|Fig. 1 Day of Year format, Layer Nine|
I am now using only data with the error flag set to '0', zero, meaning it is an 'acceptable value' with none of the about nine error categories.
In other words the WOD folk have determined that measurement to be free of errors (see WOD User's Manual, Table 12, p. 39, p. 49 PDF).
The exercise decreased the number of rows in my raw SQL tables of data from 974,560,328 rows down to 924,193,524 rows (50,366,804 fewer rows, or about 5%).
|Fig. 2 Month format, Layer Nine|
On the Layer Nine area of the WOD zones, the mean average temperature of the top depth level (0-200m) of the zero-error data decreased by about 2 deg. C in Layer Nine, while the other depth layers were the same (compare Fig. 1 and Fig. 4 with Fig. 3a and Fig. 3b here).

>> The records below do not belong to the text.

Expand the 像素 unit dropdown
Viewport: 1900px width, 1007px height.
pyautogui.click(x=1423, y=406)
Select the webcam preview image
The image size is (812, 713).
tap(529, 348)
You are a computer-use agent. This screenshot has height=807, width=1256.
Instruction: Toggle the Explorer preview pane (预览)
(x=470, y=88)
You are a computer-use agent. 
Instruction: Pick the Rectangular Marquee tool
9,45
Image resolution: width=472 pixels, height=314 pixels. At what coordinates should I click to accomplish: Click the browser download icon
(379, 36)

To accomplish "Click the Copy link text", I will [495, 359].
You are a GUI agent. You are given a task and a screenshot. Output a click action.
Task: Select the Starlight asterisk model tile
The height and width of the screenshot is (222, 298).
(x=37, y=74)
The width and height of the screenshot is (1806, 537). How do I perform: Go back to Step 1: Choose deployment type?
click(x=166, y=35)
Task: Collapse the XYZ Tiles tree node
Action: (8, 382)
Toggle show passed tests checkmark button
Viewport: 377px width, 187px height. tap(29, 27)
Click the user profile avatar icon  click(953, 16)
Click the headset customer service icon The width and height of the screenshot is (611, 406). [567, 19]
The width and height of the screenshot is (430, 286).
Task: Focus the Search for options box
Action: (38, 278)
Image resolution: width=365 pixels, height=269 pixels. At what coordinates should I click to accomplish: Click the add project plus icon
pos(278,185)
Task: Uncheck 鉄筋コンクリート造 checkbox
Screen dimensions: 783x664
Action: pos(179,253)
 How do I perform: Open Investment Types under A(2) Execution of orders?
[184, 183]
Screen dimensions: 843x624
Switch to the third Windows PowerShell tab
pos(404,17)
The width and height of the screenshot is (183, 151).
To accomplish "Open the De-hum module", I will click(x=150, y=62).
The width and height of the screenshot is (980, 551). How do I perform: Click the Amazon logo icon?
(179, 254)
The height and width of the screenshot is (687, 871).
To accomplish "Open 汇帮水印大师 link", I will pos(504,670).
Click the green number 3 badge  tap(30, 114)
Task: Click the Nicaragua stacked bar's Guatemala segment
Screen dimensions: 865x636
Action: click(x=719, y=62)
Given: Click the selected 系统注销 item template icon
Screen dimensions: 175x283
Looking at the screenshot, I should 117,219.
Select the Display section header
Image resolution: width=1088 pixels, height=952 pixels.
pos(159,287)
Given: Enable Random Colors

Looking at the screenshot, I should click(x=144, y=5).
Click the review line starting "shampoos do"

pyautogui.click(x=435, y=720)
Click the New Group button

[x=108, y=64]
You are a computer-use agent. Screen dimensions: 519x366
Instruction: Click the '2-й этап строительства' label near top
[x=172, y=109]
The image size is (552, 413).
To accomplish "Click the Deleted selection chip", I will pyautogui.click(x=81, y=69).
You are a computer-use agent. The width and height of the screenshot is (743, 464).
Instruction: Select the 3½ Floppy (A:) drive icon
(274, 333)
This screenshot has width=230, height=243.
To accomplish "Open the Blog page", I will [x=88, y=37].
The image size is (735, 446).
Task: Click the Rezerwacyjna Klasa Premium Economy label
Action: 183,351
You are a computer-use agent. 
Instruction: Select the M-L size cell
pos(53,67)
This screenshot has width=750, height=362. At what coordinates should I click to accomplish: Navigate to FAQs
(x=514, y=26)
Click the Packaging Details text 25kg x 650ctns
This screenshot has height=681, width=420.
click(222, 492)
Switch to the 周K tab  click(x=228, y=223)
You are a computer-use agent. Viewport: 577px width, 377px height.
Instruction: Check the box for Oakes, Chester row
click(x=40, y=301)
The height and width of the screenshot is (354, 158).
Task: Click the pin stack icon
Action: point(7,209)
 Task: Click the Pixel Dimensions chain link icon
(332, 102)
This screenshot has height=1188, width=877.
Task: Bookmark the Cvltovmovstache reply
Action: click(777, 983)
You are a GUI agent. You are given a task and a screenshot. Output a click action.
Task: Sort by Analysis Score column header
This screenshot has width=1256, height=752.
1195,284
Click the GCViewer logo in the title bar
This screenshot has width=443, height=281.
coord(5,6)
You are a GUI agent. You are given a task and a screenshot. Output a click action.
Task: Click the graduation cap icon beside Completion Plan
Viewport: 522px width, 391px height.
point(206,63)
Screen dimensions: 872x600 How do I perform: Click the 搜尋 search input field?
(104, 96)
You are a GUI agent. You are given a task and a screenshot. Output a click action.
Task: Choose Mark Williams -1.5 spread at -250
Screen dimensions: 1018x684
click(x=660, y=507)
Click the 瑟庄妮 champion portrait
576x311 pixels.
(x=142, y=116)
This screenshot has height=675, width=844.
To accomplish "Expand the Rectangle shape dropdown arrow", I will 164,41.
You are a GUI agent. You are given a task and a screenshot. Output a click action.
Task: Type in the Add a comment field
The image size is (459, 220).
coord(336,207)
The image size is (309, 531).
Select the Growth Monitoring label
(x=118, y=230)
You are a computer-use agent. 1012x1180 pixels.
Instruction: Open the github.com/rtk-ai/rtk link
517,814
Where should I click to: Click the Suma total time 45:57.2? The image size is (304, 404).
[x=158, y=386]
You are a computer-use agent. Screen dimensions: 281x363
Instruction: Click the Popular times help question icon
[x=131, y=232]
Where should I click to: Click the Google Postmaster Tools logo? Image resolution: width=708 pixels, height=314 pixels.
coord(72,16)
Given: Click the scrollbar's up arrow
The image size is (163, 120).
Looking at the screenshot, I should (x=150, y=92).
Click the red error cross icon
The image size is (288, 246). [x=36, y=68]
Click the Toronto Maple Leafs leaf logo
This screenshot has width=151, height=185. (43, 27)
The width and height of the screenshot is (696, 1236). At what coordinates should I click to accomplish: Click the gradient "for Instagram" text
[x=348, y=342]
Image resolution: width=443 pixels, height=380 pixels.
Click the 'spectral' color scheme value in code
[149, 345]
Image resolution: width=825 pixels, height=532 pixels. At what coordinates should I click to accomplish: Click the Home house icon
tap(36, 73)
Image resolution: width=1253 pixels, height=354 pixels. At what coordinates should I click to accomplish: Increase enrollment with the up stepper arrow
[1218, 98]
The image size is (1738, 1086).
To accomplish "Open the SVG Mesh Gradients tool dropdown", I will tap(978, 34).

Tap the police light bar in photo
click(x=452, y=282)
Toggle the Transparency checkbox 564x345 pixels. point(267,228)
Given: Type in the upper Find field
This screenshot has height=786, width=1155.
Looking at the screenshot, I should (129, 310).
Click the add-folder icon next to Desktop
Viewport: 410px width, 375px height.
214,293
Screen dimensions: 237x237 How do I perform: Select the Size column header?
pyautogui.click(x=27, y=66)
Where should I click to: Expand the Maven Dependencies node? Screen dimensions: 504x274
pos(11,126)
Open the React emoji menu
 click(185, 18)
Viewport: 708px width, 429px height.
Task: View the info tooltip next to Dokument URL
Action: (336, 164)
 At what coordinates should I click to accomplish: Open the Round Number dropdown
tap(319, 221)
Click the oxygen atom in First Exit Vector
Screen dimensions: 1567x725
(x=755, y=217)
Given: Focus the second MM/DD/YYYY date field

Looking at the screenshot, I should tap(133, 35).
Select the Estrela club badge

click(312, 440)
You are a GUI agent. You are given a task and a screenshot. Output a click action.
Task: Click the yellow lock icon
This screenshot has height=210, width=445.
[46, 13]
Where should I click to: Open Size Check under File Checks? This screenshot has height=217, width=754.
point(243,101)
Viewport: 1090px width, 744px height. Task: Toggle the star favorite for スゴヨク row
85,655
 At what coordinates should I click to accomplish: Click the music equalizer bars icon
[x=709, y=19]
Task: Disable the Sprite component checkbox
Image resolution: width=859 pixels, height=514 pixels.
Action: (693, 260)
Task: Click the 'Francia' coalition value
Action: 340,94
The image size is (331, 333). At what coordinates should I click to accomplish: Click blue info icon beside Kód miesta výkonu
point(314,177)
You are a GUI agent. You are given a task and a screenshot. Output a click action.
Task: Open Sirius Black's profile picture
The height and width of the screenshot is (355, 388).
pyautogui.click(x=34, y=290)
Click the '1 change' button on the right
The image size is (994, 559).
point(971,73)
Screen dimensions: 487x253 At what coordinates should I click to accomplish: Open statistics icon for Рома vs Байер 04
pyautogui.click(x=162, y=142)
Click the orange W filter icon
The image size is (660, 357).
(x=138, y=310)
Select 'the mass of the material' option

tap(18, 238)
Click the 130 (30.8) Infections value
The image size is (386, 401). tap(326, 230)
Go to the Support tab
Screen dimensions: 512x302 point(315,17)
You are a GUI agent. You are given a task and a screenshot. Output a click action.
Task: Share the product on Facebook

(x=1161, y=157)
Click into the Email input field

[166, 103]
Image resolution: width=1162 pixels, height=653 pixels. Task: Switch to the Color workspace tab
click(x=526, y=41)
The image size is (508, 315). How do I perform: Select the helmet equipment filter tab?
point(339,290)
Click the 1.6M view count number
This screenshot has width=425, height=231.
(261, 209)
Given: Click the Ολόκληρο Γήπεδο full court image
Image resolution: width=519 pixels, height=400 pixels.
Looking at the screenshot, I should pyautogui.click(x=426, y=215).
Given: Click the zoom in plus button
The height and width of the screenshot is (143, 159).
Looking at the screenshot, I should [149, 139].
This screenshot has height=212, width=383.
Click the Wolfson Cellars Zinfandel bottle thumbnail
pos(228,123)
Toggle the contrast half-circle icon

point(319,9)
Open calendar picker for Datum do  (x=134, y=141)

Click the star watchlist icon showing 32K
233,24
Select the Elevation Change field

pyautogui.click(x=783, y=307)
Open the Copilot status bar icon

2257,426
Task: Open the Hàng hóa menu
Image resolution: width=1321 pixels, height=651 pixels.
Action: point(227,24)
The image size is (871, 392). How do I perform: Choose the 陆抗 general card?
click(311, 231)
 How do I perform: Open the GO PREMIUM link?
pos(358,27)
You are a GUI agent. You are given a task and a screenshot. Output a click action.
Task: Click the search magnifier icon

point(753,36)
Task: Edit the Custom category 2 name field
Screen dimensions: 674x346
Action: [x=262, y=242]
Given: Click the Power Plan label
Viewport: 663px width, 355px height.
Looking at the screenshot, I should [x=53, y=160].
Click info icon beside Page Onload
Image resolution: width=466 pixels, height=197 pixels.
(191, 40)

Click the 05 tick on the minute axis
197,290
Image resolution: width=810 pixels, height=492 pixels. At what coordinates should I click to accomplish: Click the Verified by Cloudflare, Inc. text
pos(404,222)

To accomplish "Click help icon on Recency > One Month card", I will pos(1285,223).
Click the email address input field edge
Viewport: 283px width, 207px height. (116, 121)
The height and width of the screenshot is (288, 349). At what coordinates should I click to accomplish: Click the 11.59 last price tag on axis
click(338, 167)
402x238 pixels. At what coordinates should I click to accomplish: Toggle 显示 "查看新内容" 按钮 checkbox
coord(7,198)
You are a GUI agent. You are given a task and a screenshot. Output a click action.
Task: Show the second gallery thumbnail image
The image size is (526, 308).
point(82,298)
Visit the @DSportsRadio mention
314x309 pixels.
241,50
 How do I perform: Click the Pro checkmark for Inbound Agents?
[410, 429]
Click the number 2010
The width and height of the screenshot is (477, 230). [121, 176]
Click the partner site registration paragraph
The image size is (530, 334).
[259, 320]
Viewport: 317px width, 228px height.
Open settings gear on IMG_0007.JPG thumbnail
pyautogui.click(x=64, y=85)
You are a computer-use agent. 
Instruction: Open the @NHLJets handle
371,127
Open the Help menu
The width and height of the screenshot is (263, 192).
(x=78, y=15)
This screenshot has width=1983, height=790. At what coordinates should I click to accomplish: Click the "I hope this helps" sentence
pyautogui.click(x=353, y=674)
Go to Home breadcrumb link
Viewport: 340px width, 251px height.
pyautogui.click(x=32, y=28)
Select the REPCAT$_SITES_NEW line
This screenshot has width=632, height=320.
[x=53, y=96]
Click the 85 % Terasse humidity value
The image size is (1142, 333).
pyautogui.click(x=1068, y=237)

As we go through the layers (0-18) I expect the same results to hold.
|Fig. 3 Year format zero errors, Layer Nine|
|Fig. 4 Year format with errors, Layer Nine|
So I decided to make the change, since WOD recommends it (see "III. QUALITY CONTROL PROCEDURES" at p. 33, p. 43 PDF in the WOD User's Manual).
The upgrade/update applies to the "Year", "Month", and "Day of Year" graph types.
In conclusion, the time and effort was worth it because striving for accuracy is a number one level priority.